Show, from the entries below, every line in which "любительский" appears.

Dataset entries
────────────────

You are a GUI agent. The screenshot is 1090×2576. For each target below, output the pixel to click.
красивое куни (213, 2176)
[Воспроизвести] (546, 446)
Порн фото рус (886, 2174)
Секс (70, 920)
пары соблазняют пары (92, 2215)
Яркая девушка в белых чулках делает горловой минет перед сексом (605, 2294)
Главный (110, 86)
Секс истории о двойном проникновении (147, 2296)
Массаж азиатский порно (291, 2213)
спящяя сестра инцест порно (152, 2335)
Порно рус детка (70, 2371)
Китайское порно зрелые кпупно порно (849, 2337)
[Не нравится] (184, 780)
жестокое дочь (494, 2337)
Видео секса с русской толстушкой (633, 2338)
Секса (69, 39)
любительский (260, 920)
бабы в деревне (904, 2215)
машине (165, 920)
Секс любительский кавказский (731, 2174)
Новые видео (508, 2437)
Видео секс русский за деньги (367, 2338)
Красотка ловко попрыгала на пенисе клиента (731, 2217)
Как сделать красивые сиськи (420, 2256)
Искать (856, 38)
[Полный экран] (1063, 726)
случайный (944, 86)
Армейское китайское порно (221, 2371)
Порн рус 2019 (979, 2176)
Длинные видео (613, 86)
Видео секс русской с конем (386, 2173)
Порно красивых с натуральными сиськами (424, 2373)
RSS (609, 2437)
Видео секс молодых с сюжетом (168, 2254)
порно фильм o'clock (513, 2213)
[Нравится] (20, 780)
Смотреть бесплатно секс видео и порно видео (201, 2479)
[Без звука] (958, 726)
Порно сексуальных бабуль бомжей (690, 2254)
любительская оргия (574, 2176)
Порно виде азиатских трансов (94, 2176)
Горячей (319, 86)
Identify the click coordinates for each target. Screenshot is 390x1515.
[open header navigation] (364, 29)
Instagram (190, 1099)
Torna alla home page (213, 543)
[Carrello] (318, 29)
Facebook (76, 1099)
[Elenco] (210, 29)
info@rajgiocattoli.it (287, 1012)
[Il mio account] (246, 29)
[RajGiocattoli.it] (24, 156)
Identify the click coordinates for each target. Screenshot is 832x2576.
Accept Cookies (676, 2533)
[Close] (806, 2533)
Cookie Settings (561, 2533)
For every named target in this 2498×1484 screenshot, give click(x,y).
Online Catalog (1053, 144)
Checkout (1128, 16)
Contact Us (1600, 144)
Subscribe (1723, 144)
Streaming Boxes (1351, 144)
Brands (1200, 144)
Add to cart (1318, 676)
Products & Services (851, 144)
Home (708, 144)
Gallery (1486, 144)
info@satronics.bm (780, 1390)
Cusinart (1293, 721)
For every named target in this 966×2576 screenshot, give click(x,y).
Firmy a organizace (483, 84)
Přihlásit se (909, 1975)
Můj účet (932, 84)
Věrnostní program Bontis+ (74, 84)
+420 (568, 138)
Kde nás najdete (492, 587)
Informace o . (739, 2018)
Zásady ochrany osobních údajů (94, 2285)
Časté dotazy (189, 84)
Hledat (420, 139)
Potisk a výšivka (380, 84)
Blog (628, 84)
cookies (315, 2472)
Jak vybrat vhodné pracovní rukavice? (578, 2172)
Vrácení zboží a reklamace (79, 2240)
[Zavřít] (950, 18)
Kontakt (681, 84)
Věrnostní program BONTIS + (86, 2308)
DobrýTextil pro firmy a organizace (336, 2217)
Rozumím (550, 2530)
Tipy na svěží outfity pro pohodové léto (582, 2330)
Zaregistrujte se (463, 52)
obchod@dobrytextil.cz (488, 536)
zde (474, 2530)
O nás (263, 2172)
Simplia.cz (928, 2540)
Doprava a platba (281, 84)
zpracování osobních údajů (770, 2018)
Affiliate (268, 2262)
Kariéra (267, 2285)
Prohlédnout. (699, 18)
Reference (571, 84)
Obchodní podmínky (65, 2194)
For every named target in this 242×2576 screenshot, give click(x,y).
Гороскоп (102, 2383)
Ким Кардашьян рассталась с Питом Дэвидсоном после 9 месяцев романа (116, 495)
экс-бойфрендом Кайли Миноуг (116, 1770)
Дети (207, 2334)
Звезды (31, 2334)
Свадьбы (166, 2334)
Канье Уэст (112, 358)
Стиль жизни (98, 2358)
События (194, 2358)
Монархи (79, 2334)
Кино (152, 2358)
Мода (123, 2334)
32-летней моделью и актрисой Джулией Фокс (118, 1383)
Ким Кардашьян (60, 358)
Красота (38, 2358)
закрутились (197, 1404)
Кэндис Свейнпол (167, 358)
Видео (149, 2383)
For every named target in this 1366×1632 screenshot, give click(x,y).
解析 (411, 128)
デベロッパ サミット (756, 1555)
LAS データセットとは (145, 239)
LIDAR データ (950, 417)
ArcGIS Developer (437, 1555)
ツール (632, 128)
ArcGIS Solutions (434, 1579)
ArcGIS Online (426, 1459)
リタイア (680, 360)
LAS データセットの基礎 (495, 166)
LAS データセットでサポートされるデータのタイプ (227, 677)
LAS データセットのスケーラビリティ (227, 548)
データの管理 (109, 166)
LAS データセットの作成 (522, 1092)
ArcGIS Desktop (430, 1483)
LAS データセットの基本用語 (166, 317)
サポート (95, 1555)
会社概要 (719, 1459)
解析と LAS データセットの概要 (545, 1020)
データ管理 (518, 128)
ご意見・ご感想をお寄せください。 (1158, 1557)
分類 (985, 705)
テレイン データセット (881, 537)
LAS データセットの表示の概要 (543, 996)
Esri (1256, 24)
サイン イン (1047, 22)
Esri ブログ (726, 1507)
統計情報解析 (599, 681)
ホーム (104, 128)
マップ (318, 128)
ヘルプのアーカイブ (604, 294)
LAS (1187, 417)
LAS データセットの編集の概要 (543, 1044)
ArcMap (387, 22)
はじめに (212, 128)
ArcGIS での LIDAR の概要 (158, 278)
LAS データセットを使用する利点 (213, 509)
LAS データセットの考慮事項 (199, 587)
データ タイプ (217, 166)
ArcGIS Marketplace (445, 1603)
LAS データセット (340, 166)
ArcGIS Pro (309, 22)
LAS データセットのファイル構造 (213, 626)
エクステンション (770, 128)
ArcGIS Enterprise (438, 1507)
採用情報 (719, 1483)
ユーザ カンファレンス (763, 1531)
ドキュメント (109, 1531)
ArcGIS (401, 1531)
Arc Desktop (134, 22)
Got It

────────────────

Answer section
любительский (260, 920)
Секс любительский кавказский (731, 2174)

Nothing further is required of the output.